Aby odgrodzić się skutecznie od migrantów postanowiliśmy wybudować mur-zasieki za 1,5 miliarda złotych. Stać nas na to, mówi nasz minister! Gdyby liczba potencjalnych migrantów doszła do 30 tysięcy, to na każdego z nich wypadnie 50.000 złotych. Jak można pomóc czteroosobowej rodzinie za 200 tysięcy złotych? Czy niechęć do pomocy nieznanym ludziom odebrała nam miarę rzeczy?
Muszę w tym krótkim wywodzie dodać mój osobisty argument. Tak mnie wykształcono i wychowano, że Litwinów i Białorusinów traktuję jak najbliższych nam kuzynów. Mieliśmy przez wiele wieków wspólną historię. Moja rodzina ma tam także korzenie. Teraz mamy oddzielne byty państwowe. Tak chcemy i tak jest. Ale uważam, że powinniśmy być najlepszymi sąsiadami, powinniśmy sobie pomagać, współżyć ze sobą. Tymczasem budujemy mur, aby osiągnąć stan możliwie doskonałej separacji. Coś takiego nigdy w naszej historii nie zdarzyło się. Nie przypuszczałem, że doczekam takich czasów, przejdą do historii.

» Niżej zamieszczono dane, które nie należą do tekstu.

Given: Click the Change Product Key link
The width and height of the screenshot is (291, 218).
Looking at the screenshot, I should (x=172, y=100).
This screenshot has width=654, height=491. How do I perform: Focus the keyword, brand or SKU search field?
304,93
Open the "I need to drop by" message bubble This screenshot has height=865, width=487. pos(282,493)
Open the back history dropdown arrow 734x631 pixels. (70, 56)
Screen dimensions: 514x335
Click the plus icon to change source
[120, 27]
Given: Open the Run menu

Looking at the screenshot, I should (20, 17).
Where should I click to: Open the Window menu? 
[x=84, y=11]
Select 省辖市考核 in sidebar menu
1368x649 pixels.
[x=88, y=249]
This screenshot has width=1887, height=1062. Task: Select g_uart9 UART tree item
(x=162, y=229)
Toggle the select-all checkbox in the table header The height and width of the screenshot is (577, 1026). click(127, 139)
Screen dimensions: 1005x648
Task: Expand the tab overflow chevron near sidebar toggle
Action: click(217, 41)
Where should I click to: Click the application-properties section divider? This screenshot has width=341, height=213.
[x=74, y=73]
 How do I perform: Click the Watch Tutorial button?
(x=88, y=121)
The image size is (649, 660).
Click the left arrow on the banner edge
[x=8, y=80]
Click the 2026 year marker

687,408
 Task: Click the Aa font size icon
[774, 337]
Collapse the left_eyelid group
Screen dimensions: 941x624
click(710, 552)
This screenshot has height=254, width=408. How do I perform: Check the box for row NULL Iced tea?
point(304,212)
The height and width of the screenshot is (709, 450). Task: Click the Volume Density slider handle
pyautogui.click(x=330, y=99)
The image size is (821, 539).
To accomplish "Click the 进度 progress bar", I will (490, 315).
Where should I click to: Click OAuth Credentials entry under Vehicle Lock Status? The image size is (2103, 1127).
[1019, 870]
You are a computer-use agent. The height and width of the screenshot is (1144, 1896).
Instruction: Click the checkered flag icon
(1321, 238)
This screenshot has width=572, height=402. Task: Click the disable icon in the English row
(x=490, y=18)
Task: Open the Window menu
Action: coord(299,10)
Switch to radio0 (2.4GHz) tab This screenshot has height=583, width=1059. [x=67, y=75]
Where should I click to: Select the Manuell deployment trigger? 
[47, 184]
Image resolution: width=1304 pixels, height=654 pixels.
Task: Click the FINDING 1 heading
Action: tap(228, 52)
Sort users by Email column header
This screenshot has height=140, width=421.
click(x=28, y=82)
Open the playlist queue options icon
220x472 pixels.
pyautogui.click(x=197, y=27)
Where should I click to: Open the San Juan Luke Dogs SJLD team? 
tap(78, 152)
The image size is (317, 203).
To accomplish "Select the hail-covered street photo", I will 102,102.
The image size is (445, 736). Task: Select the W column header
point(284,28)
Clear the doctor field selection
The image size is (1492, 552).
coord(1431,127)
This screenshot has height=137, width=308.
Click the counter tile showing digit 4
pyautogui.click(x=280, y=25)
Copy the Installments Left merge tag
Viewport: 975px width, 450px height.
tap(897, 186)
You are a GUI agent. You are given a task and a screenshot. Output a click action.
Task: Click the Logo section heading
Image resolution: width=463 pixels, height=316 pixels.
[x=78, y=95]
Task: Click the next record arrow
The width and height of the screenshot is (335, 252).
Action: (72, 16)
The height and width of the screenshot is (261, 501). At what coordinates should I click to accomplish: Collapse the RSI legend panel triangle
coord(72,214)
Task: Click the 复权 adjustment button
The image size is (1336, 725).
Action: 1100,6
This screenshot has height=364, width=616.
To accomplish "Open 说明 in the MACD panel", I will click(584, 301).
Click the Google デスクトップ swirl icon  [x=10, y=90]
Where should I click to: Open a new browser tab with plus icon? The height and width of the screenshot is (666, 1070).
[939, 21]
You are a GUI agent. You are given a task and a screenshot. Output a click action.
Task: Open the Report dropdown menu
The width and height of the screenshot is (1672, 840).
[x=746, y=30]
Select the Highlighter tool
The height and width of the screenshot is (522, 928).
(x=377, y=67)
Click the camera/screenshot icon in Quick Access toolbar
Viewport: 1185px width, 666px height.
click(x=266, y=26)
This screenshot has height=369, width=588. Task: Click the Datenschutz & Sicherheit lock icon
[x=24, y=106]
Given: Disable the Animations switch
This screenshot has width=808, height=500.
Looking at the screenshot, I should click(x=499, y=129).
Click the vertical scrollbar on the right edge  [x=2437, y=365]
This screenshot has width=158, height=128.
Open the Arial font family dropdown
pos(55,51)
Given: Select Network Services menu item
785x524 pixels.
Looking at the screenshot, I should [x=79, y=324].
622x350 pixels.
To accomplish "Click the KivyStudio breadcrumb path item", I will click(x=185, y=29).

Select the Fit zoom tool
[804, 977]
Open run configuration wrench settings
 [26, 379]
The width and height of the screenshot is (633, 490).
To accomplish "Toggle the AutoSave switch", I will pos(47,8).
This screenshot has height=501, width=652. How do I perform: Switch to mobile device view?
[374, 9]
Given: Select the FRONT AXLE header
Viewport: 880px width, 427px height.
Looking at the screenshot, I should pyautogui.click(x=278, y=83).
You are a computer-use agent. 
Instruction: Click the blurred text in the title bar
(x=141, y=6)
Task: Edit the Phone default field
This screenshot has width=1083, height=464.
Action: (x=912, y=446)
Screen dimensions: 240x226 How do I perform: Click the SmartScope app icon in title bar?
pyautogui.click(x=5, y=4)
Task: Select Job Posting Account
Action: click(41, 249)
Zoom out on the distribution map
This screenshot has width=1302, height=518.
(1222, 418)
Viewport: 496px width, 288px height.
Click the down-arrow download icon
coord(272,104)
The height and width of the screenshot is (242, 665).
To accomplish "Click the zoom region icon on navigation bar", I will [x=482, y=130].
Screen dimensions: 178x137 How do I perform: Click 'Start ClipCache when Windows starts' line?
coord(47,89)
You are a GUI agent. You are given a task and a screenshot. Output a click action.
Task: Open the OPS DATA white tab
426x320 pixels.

Nie podoba nam się ustrój polityczny naszego sąsiada. Rozumiem te argumenty. Nasz stosunek do przywódcy sąsiada rzutuje na stosunek do ludzi, którzy w poszukiwaniu szansy na lepsze życie chcą z Białorusi dostać się do Polski, kraju w Unii Europejskiej, możliwym miejscu do życia. Zawracając ich na Białoruś prowadzimy – tak uważamy – zwycięską grę polityczną z przywódcą, zapominając o tragicznym losie zawróconych. Ulubionym przez nas narzędziem polityki są sankcje. Jeśli coś kupujemy od Białorusinów, to nie kupujmy. Jeśli coś sprzedajemy im, to przestańmy sprzedawać. Fabryki, które produkowały kupowany przez nas produkt staną, a pracownicy wpadną w biedę. Fabryki, którym nasz produkt potrzebny był do produkcji też staną, a pracownicy też wpadną w biedę. Rozumiemy to jako element wojny z przywódcą. Z własnych doświadczeń wiemy, że przywódcy się wyżywią, a pracownicy? Czy przyjdzie im do głowy wniosek, że jeśli na kimś można polegać, to na Rosji? Czy o to nam chodziło?
Przypomnę dwa cytaty. Zacznę od Zygmunta Baumana; „… powołaniem społeczeństwa i jego właśnie obowiązkiem jest zapewnienie egzystencjalnego bezpieczeństwa każdemu i wszystkim swym członkom … ”. To zdanie o obowiązku społeczeństwa, ale tyczy także obowiązku wobec całego rodzaju ludzkiego żyjącego na planecie Ziemia.
Drugi to cytat z Encykliki „Fratelli tutti” papieża Franciszka: „Każde istnienie ludzkie ma prawo do godnego życia i do integralnego rozwoju, a tego podstawowego prawa nie może odmówić mu żadne państwo. ….. Kiedy ta elementarna zasada nie jest chroniona, nie ma przyszłości dla braterstwa ani dla przetrwania ludzkości.”
Wiem, że argumentacji i konkluzji zawartych w tej opinii nie podziela wielu moich rodaków, martwi i boli mnie to. Jednak musiałem to napisać, gdyż tak właśnie myślę i czuję.